» **What is required**: Among the entries below, take the line with "Task: Expand the すべての日付 date filter dropdown" and the line with "644x644 pixels.", and output them and every line between them exactly, with nothing else.

Stored records:
· · · · ·

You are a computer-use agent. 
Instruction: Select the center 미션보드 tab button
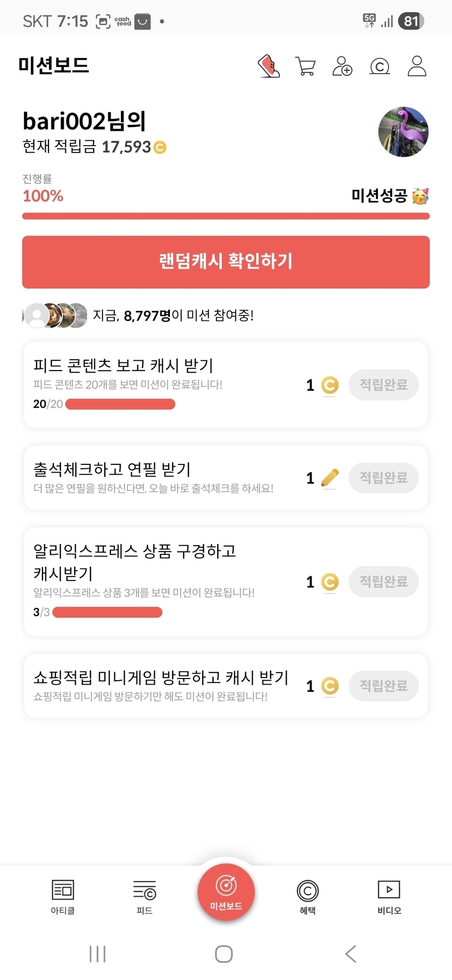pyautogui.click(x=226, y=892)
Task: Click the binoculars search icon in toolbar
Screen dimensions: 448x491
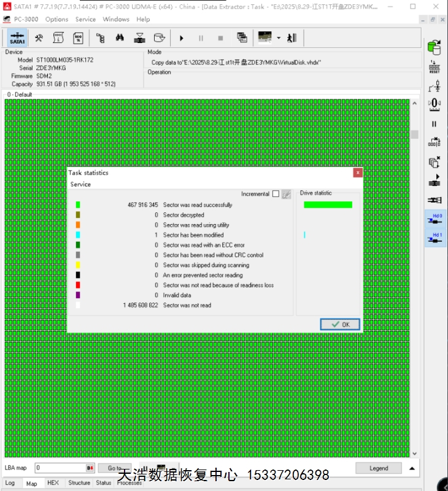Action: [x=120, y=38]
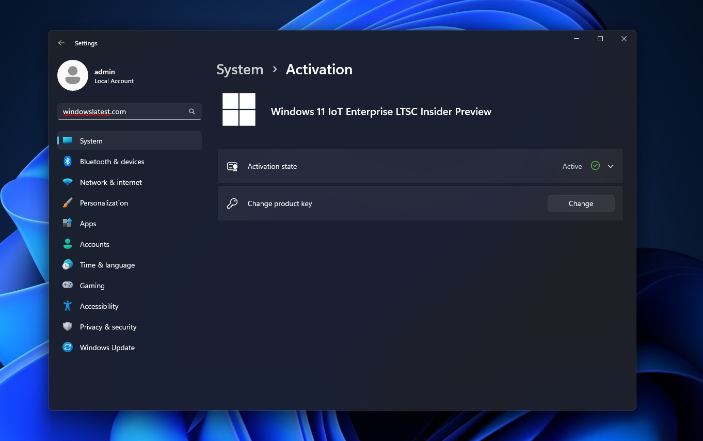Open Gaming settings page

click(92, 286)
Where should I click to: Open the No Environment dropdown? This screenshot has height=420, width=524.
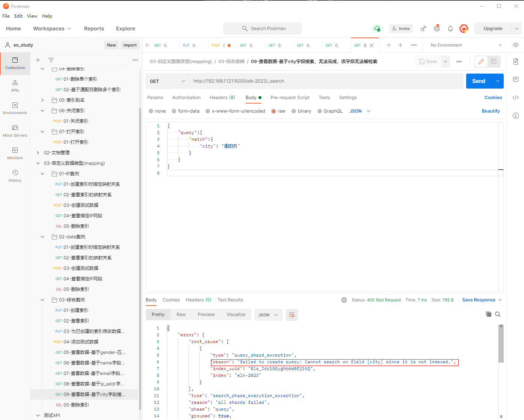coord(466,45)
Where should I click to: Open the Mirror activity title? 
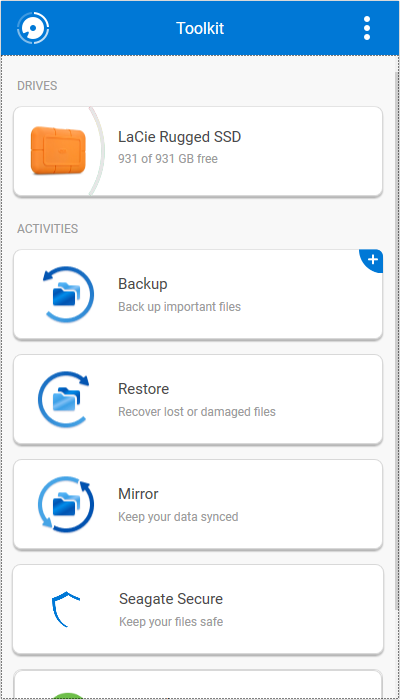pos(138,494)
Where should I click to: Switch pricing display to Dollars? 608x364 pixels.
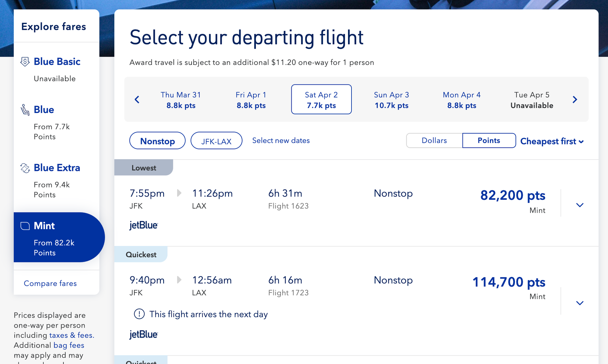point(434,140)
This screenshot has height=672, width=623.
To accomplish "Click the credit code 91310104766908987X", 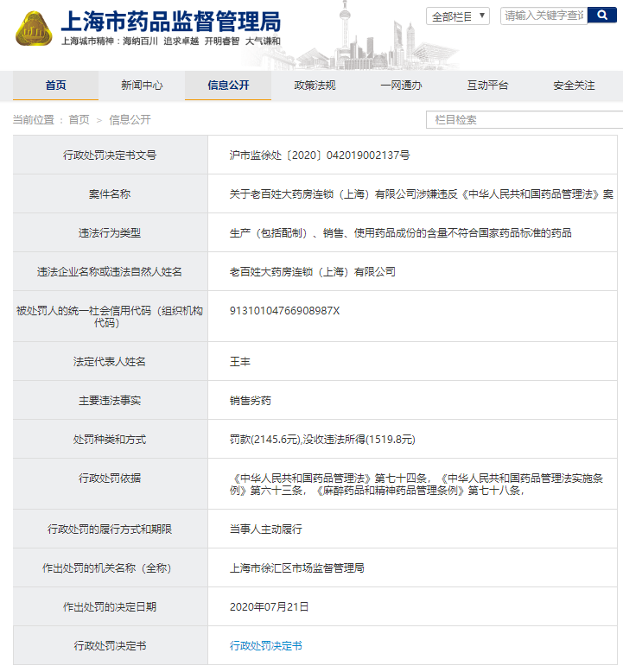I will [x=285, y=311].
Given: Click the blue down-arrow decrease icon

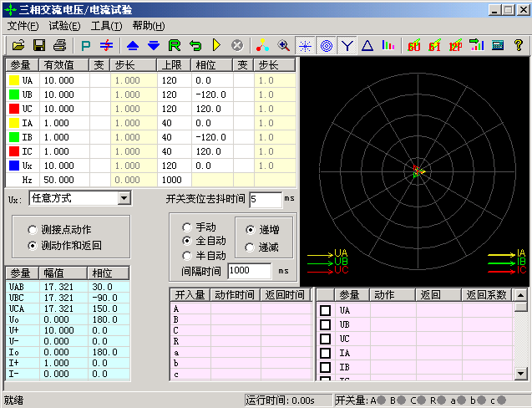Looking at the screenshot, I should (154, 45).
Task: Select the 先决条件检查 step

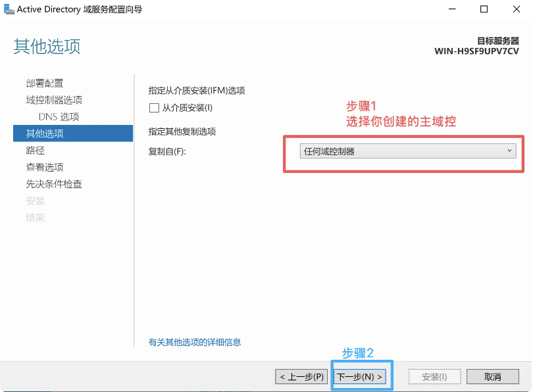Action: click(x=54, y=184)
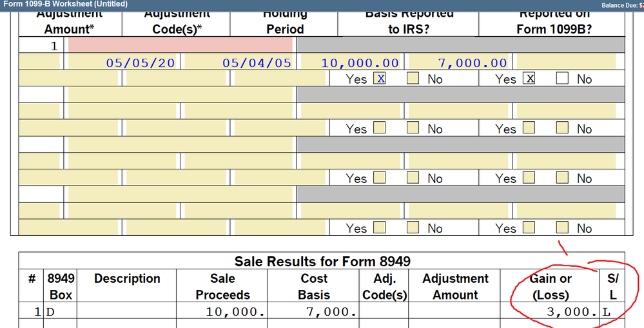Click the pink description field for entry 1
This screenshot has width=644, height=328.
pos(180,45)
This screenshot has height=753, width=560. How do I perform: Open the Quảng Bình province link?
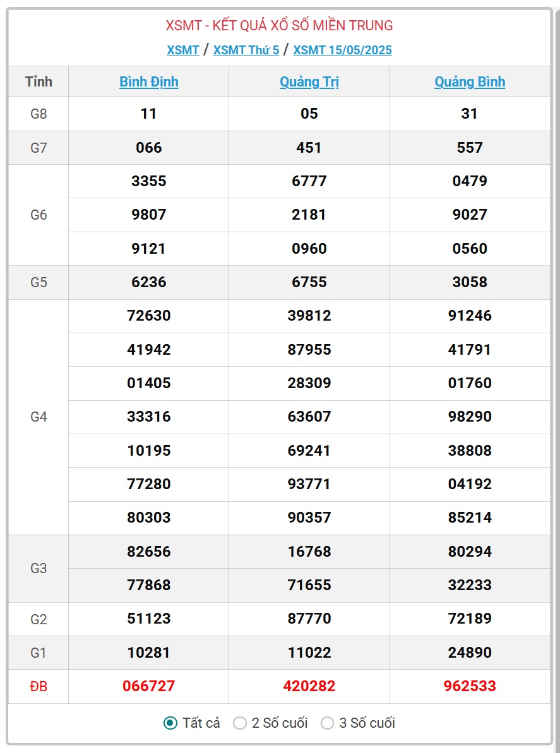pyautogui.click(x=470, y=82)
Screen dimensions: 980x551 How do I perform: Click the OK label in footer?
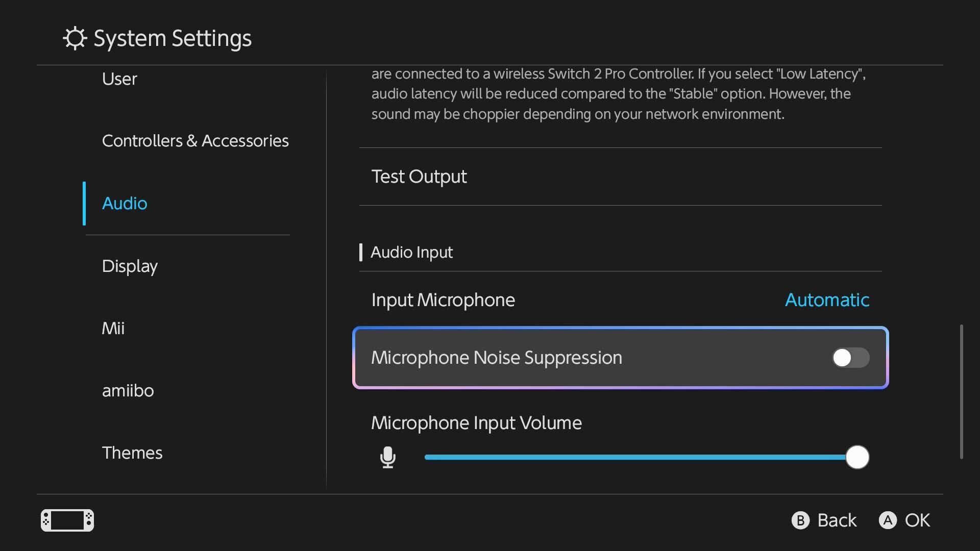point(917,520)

· · · · ·

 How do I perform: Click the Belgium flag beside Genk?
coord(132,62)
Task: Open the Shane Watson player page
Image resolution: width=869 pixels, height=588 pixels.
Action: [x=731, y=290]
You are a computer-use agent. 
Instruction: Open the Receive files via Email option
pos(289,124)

· · · · ·

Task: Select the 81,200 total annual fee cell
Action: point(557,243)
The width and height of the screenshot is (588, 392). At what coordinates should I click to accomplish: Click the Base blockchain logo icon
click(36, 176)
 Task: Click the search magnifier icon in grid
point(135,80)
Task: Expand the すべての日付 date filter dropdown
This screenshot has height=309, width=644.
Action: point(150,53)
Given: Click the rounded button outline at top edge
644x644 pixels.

· · · · ·

» **Written response**:
Task: Expand the すべての日付 date filter dropdown
This screenshot has height=309, width=644.
Action: point(150,53)
Given: Click the rounded button outline at top edge
644x644 pixels.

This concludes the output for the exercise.